Ramdhan masih ingat saat pertama kali petugas BPS datang ke kebunnya membawa tablet. “Bapak, kami mau tanya berapa luas lahan cabai yang Bapak kelola?” tanya petugas itu sopan. “Cuma satu hektare lebih sedikit,” jawabnya. “Pekerjanya berapa?” “Delapan orang tetap, sisanya harian.” Petugas mengetik cepat, lalu memperlihatkan layar. Ada formulir digital bertuliskan VP-HORTI 2025. Setiap jawaban langsung tersimpan dalam sistem. Bagi Ramdhan, itu terlihat seperti sihir kecil di tengah kebun. Petugas itu menjelaskan bahwa mereka tak hanya mencatat nama usaha, tapi juga menghitung jumlah tenaga kerja, luas lahan, nilai produksi, sampai status kemitraan dan permodalan. Ramdhan mendengarkan sambil separuh tak paham, tapi ia suka semangat anak muda itu. “Kalau semua petani dicatat begini, pemerintah jadi tahu siapa kami,” katanya kemudian. Di tahun yang sama, BPS mencatat bahwa sekitar 28,69 persen perusahaan hortikultura telah melakukan kemitraan dengan petani kecil seperti Ramdhan. Sisanya masih berjalan mandiri. Angka itu mungkin terlihat kecil, tetapi di baliknya tersimpan perubahan mental: bahwa petani dan perusahaan mulai belajar berbagi peran.

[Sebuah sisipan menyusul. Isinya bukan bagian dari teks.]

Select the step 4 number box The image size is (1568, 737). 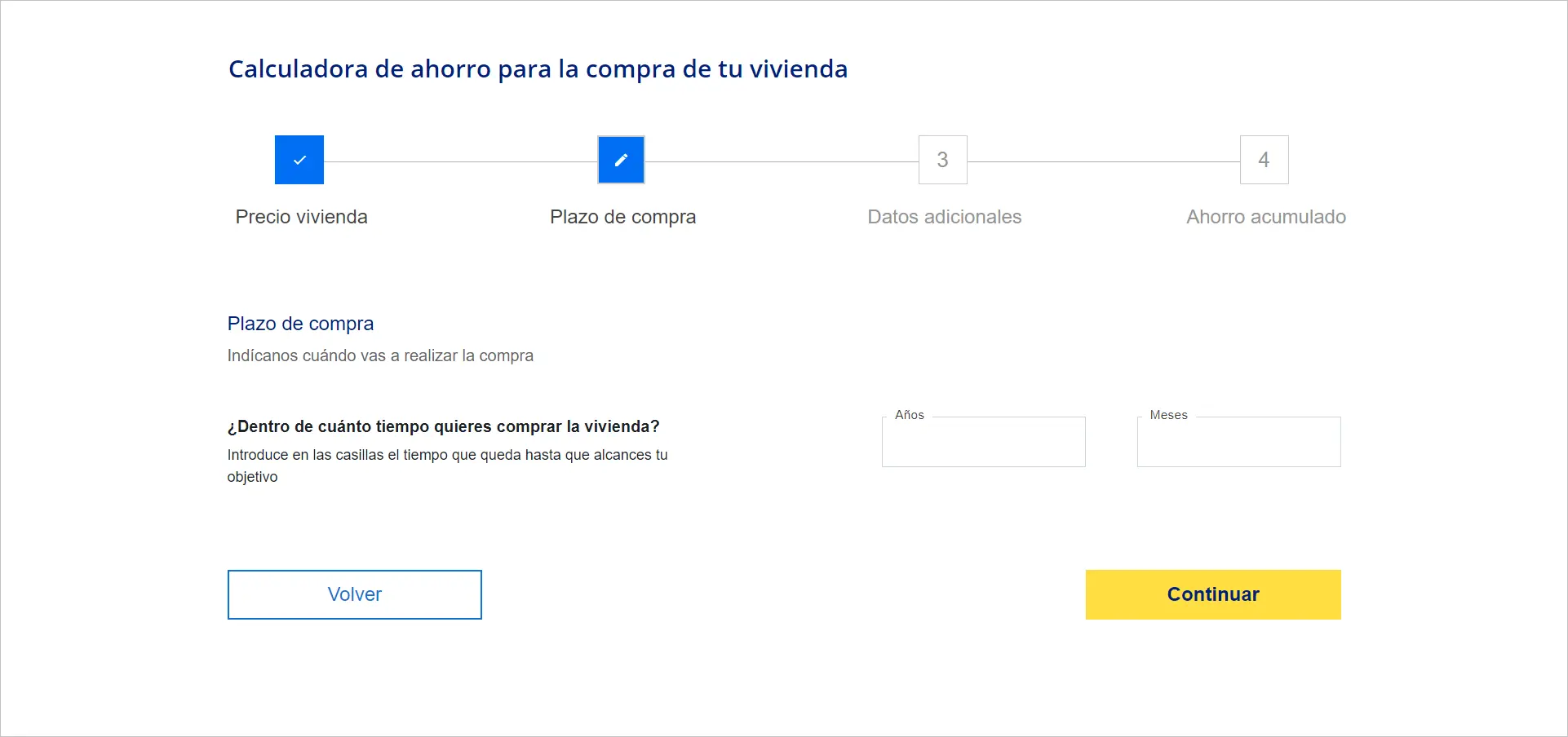coord(1264,160)
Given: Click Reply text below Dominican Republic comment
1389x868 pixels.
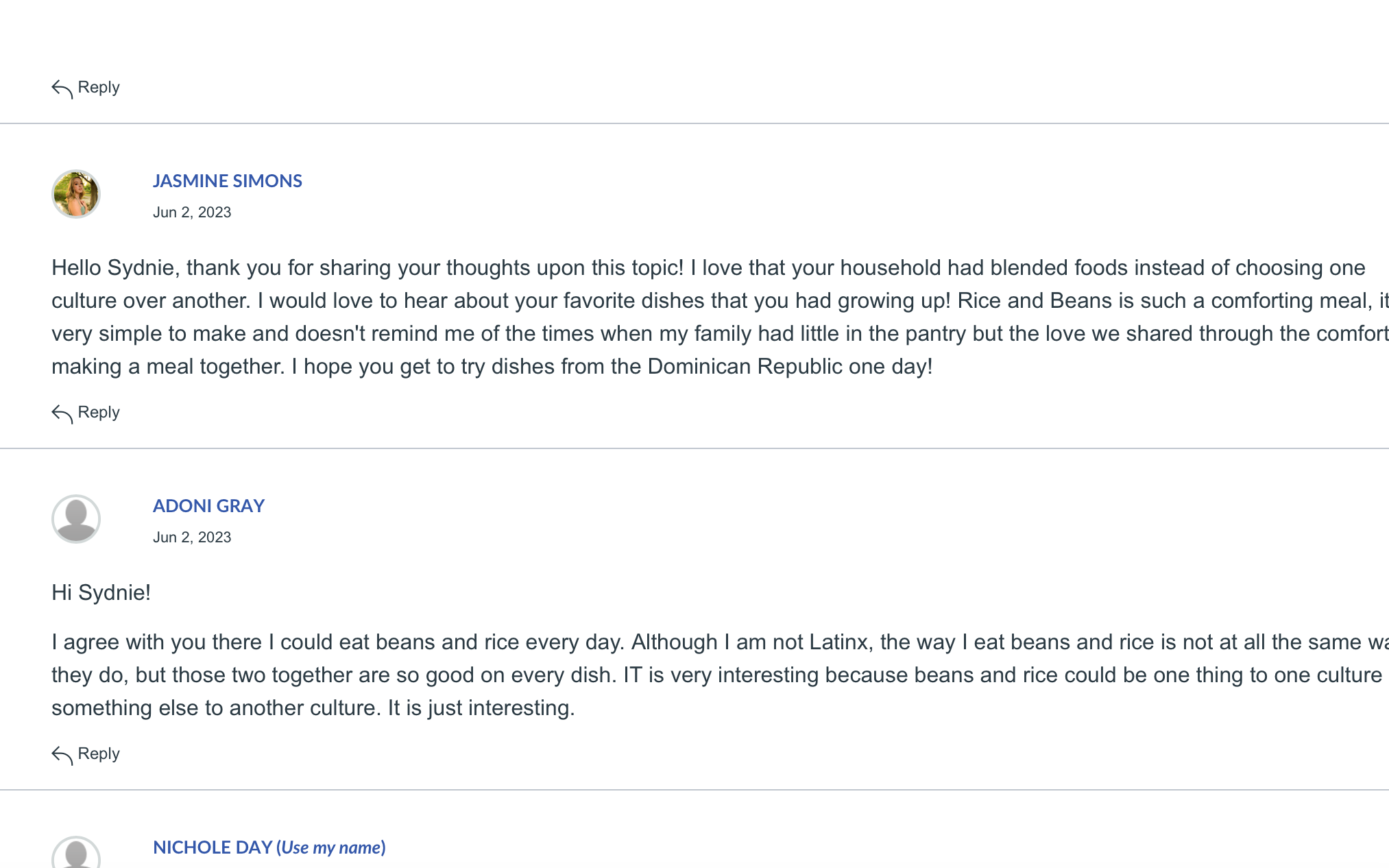Looking at the screenshot, I should pos(99,412).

Di Yogyakarta, sebuah startup agrikultur bernama Savana Flora tengah memperluas bisnis tanaman hiasnya. Didirikan oleh dua perempuan muda, perusahaan itu masuk dalam kategori “usaha hortikultura tahunan” yang fokus pada komoditas tanaman hias dan biofarmaka. Dalam laporan BPS, sektor tanaman hias hanya mencakup sekitar 17 persen dari total perusahaan, namun nilainya tumbuh pesat karena permintaan ekspor. “Kami bukan sekadar menjual bunga,” kata salah satu pendirinya, Nayla, sambil memegang pot anggrek di rumah kaca mereka. “Kami menjual pengalaman, estetika, dan harapan.” Setiap bunga anggrek yang dikirim ke Jepang atau Singapura melewati rantai pasok yang panjang: pembibitan, pengemasan, sertifikasi, hingga registrasi ekspor. Di seluruh Indonesia, hanya sekitar 17,62 persen perusahaan hortikultura yang sudah memiliki registrasi resmi. Savana Flora adalah salah satunya. “Susah di awal, tapi begitu legalitas jelas, pintu pasar terbuka,” ujar Nayla.
Sementara di Sumatera Utara, di tepi Danau Toba, sekelompok petani muda membentuk koperasi hortikultura. Mereka tidak seformal PT atau CV, tapi tercatat dalam kategori Usaha Hortikultura Lainnya (UTL)—unit usaha berbasis kebersamaan, seperti kelompok tani, lembaga pendidikan, hingga pesantren. Ketua kelompok itu, Saragih, dulu bekerja di kota sebelum kembali ke kampung halaman. Ia membawa gagasan baru: menanam stroberi dan markisa di lahan dataran tinggi. “Kami ingin membuktikan bahwa hortikultura bukan cuma soal sayur dan buah, tapi soal masa depan ekonomi desa,” katanya. Menurut data BPS, sepanjang 2021–2025 jumlah usaha hortikultura lainnya juga meningkat, mengikuti tren naiknya perusahaan hortikultura formal. Saragih merasa bangga karena usahanya tercatat dalam statistik nasional. “Itu berarti kami ada,” ujarnya.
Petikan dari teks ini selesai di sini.